As Indian enterprises navigate an era of rapid digital disruption, the question is no longer if brands should transform, but how fast and how well. At a recent MMA Board Exclusive session at MMA Global Impact 2025, marketing stalwarts came together to decode the blueprint for unlocking growth through the lens of the Digital Maturity Assessment (DMA) and the 7D Framework. Featuring voices from Nestlé India, Accenture Song, Google India, and McDonald’s India, the discussion unveiled a potent reality: digital maturity is not a metric—it’s a mindset.
The 7D Framework: A Strategic Compass
At the heart of the conversation was MMA’s 7D Framework, a robust model that measures digital maturity across seven critical dimensions: Data, Digital Media, Content, Martech, Measurement, Organizational Alignment, and Consumer Experience. The framework helps brands assess where they stand and what levers they must pull to scale sustainably.
Nestlé India: Embedding Digital in the DNA
Chandan Mukherji, Head of Media and Digital at Nestlé India, brought a pragmatic lens to the table. He emphasized that digital transformation must be deeply embedded in the organizational fabric—not treated as a parallel function.
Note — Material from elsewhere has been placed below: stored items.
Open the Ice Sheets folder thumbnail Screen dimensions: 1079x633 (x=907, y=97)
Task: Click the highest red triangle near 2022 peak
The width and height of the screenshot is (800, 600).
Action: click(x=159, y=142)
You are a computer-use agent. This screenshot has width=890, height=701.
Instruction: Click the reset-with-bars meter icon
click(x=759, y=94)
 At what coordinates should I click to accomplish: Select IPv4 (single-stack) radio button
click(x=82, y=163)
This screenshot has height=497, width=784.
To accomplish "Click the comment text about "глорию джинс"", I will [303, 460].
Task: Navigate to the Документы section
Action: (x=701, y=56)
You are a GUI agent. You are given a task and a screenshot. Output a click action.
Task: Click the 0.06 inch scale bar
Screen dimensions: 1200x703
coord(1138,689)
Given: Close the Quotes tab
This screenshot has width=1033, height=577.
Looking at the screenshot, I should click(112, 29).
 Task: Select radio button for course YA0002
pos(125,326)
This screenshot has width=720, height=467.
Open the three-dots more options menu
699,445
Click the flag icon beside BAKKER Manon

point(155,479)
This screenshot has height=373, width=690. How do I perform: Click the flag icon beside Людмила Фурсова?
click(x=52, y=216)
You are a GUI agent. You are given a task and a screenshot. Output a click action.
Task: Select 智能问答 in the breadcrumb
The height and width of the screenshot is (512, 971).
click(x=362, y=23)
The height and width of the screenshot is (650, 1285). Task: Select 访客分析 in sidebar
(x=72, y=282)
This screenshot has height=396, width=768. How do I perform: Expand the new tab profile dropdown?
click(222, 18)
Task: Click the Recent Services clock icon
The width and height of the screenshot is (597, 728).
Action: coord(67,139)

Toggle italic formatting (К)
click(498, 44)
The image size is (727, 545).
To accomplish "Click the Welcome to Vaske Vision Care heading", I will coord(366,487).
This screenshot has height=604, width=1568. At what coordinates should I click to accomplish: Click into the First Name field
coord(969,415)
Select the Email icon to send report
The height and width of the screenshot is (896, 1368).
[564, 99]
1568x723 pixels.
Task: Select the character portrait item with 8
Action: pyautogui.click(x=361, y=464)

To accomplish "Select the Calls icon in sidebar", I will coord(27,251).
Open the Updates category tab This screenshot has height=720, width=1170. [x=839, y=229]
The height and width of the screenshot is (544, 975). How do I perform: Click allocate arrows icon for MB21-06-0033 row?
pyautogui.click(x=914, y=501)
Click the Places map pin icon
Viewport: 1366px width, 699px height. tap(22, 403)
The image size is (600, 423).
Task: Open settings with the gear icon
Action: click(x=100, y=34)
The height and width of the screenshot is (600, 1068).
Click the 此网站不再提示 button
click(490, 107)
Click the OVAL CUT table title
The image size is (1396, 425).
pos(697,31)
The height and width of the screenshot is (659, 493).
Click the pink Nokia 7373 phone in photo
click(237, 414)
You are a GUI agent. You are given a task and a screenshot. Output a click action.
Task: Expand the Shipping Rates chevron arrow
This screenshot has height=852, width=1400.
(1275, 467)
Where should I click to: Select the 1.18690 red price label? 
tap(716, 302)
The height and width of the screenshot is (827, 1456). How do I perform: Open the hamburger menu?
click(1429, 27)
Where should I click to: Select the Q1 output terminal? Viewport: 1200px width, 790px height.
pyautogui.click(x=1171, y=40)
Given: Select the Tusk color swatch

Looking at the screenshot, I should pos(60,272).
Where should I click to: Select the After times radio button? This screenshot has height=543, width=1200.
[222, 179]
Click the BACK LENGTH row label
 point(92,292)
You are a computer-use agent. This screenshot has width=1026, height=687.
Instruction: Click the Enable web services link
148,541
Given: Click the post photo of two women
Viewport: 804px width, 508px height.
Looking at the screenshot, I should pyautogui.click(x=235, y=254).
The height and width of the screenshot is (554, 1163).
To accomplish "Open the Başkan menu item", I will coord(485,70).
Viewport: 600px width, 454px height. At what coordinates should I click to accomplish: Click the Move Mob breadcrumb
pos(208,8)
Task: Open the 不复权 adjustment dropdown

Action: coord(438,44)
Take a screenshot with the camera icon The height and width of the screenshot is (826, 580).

For Nestlé, this meant upskilling teams across levels, integrating data insights into every consumer touchpoint, and forging a culture that values agility. “We are not just doing digital; we are becoming digital,” Mukherji asserted, underlining that sustained growth stems from end-to-end digital fluency.
Accenture Song India: Being Life-Centric, Not Just Consumer-Centric
Deepak Bakshi, Managing Director at Accenture Song, challenged traditional marketing approaches by advocating a life-centric lens. “Consumers don’t live in funnels. They live in moments,” he noted. For Bakshi, digital maturity is about designing experiences that are authentically human, yet powerfully tech-enabled. He pushed for the collapse of silos—between brand, tech, and operations—to create unified growth agendas. Brands must not only understand what consumers buy, but why they live the way they do.
Google India: Data, AI, and the New Consumer Contract
Adding a tech-forward perspective, Bhaskar Ramesh, Director at Google India, pointed out that Indian consumers now expect brands to predict, personalize, and protect. “The brands that succeed will be those that know me, help me, and respect me,” he said, referencing the importance of first-party data and AI in modern marketing. Ramesh underscored that digital maturity demands responsible data practices—not just in terms of regulatory compliance, but as a core brand value.
McDonald’s India: Martech as a Business Lever
For Arvind R P, Chief Marketing Officer at McDonald’s India – West and South, Martech is not a backend support function—it’s a core driver of customer delight. He spoke of how McDonald’s has been leveraging the 7D Framework to map its digital evolution journey, particularly focusing on personalized engagement and real-time analytics. “We don’t look at digital as a campaign tool. It’s how we run our business,” Arvind explained, highlighting the role of consumer experience as a growth KPI.
The Takeaway: Maturity is a Journey, Not a Destination
What emerged from this dialogue was a shared commitment to continuous reinvention. Digital maturity, in the eyes of India’s top marketers, is less about technological deployment and more about organizational willpower, cultural readiness, and ecosystem thinking.
In a market as dynamic and diverse as India, unlocking growth will depend on how well brands can balance innovation with insight, speed with strategy, and data with empathy. The MMA’s 7D Framework offers a roadmap—but it’s the leadership vision that turns strategy into transformation.
India Inc. may be at different points on the digital maturity curve, but the direction is unanimous: forward, fast, and fearless.